Vaccinés à la dernière minute

Ce mercredi, Marie André, d’une quarantaine d’années, vient à la Direction sanitaire de l’Ouest (DSO) du ministère de la Santé publique pour se faire vacciner. Demain matin de très tôt, elle doit se rendre à l’Aéroport International Toussaint Louverture Maïs Gâté pour un voyage d’études en Belgique, un pays de l’Europe.

Marie André est en sueur.
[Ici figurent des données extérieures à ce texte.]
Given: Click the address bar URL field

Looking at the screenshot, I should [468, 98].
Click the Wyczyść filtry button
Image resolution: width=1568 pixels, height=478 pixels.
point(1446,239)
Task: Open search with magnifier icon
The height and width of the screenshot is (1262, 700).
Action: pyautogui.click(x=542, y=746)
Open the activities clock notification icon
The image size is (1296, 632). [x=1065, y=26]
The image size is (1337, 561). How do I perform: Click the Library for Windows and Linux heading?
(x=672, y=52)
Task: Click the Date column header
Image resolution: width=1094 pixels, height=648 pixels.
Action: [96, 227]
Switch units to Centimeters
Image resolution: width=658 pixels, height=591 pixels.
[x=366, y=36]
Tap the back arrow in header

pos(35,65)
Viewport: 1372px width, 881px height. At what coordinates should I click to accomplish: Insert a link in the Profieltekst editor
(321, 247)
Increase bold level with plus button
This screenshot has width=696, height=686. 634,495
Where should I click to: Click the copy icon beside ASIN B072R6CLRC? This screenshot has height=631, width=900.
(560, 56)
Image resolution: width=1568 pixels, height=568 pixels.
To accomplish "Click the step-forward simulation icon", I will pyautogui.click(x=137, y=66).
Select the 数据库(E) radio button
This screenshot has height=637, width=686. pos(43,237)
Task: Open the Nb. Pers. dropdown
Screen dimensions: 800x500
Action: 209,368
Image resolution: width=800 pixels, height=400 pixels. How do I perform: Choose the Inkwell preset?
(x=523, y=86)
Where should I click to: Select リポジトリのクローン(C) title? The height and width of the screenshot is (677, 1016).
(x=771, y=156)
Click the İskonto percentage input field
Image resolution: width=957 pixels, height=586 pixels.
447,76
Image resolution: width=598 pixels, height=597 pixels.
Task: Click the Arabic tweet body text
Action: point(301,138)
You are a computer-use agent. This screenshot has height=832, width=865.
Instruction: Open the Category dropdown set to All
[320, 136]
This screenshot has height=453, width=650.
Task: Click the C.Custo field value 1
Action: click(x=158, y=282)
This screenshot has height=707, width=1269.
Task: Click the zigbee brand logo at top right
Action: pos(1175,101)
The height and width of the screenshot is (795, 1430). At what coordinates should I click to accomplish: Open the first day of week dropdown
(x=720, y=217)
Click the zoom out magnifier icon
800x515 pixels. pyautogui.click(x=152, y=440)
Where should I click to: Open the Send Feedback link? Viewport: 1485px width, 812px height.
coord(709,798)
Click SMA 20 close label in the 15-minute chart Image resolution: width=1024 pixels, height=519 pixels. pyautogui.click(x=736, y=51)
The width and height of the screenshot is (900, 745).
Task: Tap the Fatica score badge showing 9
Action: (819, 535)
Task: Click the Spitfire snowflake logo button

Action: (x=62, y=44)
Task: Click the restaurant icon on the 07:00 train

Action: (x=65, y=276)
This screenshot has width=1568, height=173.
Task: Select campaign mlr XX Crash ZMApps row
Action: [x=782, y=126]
Elle demande à moi, une habituée qui a souvent mené des proches et des collègues pour se faire administrer le vaccin anti-covid 19 à la DSO où elle pourrait trouver une vaccinatrice.

Je me trouve sur les lieux pour le périodique Byennèt qui doit boucler le numéro consacré à la vaccination contre la covid-19.

Il est deux heures de l’après-midi, le personnel a déjà plié bagages. Les rues ne sont pas sûres. Tout le monde a hâte de rentrer à la maison. Je désigne à la dame, dont le corsage trempé et le visage ruisselant révèlent qu’elle a marché à pied pour venir à la DSO, un long couloir.

À peine a-t-elle grimpé les marches d’un escalier qu’une infirmière lui dit : ” Écoutez, madame. On a terminé pour aujourd’hui. ” Marie André la supplie : ” Je dois partir demain, s’il vous plait, j’ai besoin de la carte vaccinale. ”

L’infirmière n’a pas résisté à sa supplication. Elle lui soumet une feuille. La dame la remplit prestement.

La salle de réception est déserte. Aucun bruit d’automobiles, nulle pétarade de moto ne parvient à mes oreilles. Je profite de l’occasion pour demander à la vaccinatrice combien de personnes, pour cette journée, ont reçu leur dose ? ” Aujourd’hui j’ai vacciné 64 personnes “, dit-elle fièrement. Pendant que Marie André remplit le dossier, un jeune homme s’amène pour le même motif.

” Mis, sove m! Samedi je pars à Nassau. On me dit que je dois prendre le vaccin. Pourriez-vous me donner deux doses sur place ? ”

L’infirmière lui dit qu’elle a Pfizer pour le moment. Pfizer ne fait pas l’équivalent de deux doses. Alors l’homme annonce qu’elle se rendra illico au Laboratoir nationale à Delmas 33.

” Pour rien au monde, je ne raterai ce voyage “, dit-il haut et fort dans la salle de réception.

Ce jeune homme, tout d’un coup, m’intéresse autant que Marie André. Et comme il allait s’en aller, je le prends à part, lui demandant de se décliner, son nom, son adresse, ce qu’il fait dans la vie. Réflexe de reporter, je l’entraîne sur la cour pour mieux m’entretenir avec lui. Pourquoi, Énel, tiens-tu à prendre deux doses ? ” C’est ce qu’on m’a dit pour entrer à Nassau “, admet-il. Mais pourquoi avoir pris tout ce temps pour venir à la Direction sanitaire ? Sa réponse coule naturellement : ” J’ai entendu à la radio tout ce qu’on a dit sur le vaccin. Mais j’avais peur. Il y a tellement de choses que l’on raconte. Et surtout sur les réseaux sociaux. Je veux être sincère avec vous. Je prends le vaccin parce que c’est une obligation. Jodia pa gen wout pa bwa. Le vaccin ou rester en Haïti. J’ai une femme, un enfant. Je veux aller travailler. Je veux me refaire une vie ailleurs. ”

Peu de temps après, j’aborde Marie André. Elle me montre son carnet vaccinal dans lequel est inscrite sa première dose. Pourquoi, à la dernière minute ? ” J’ai pris des vaccins quand j’étais enfant. La vue même d’une aiguille me fait peur. Mais on ne rate pas une bourse d’étude en Europe pour une question de vaccin “, dit la dame qui se fend d’un sourire avant de me laisser sur la cour de la DSO.